== PASSAGE ==
◇ ◇ ◇ ◇ ◇

# Roots 2016: Blu-ray Review



## Mike Edwards (Mar 10, 2011)

[img]http://www.hometheatershack.com/gallery/file.php?n=77802[/img] 
*Title: Roots 2016* 

*Movie:* :4.5stars:
*Video:* :4.5stars:
*Audio:* :4.5stars: 
*Extras:* :1star: 

*HTS Overall Score:*83




[img]http://www.hometheatershack.com/gallery/file.php?n=77810[/img]*Summary*
The original “Roots” was one of the biggest events for Television back in 1977. Up until that point the miniseries was almost unheard of, except over in England, and it is still one of the highest rated and watched events in all of TV history. The revolutionary story of Kunte Kinte from the novel written by Alex Haley rocked a nation that was coming off of the heels of decades of race conflict. To this day it is still considered one of the most powerful pieces of fiction based upon one of the greatest stains in American history. I loved, and I mean LOVED the original 1977 version of “Roots”, so I was naturally skeptical of the History Channel releasing an updated version of the novel into miniseries once more. I mean, if something is THAT good and iconic, then why do you need to remake it? Remakes/Reboots/Reimagining’s, they all suffer from being inferior to the predecessor (most of the time), and this last decade has become so synonymous with rebooting/remaking of series and films that the cynic in me held little hope for anything good.

◇ ◇ ◇ ◇ ◇

== PROVIDED MATERIAL ==
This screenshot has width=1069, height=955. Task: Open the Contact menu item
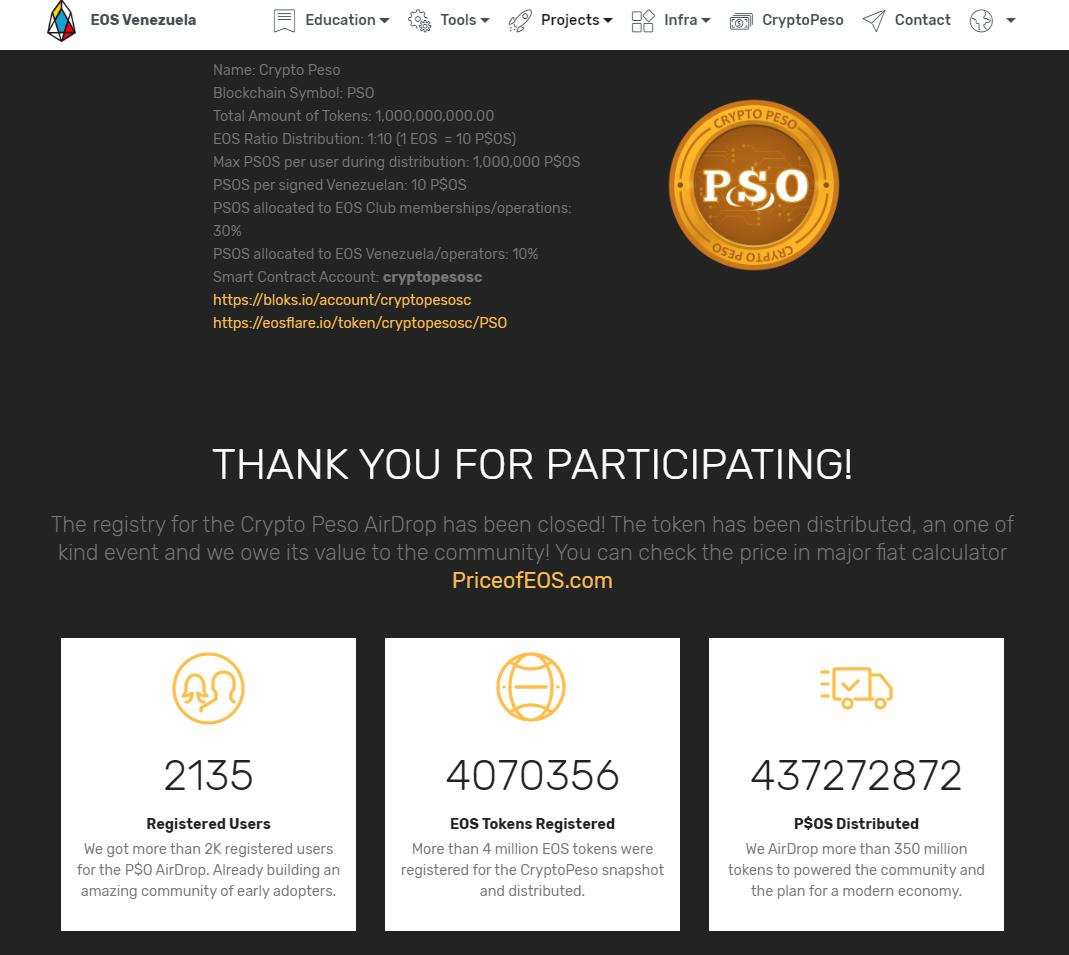coord(922,20)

◇ ◇ ◇ ◇ ◇

== WHAT TO WORK ON ==
a) Condense the review's paragraph that begins "The original “Roots” was one of the biggest events" into a shorter version that keeps its main facts.
b) What HTS Overall Score does the review give?
Use only the review to complete these.

== EXERCISE SOLUTIONS ==
a) The original 1977 "Roots" was a huge television event. At the time the miniseries was almost unheard of outside England, and it remains one of the highest-rated and most-watched events in TV history. Its story of Kunte Kinte, based on Alex Haley's novel, shook a nation emerging from decades of racial conflict. It is still considered one of the most powerful works of fiction about one of the greatest stains in American history. I loved the original, so I was skeptical when the History Channel made a new miniseries from the novel. Remakes and reboots are usually inferior to what came before, and this past decade has been full of them, so I had little hope for anything good.

b) 83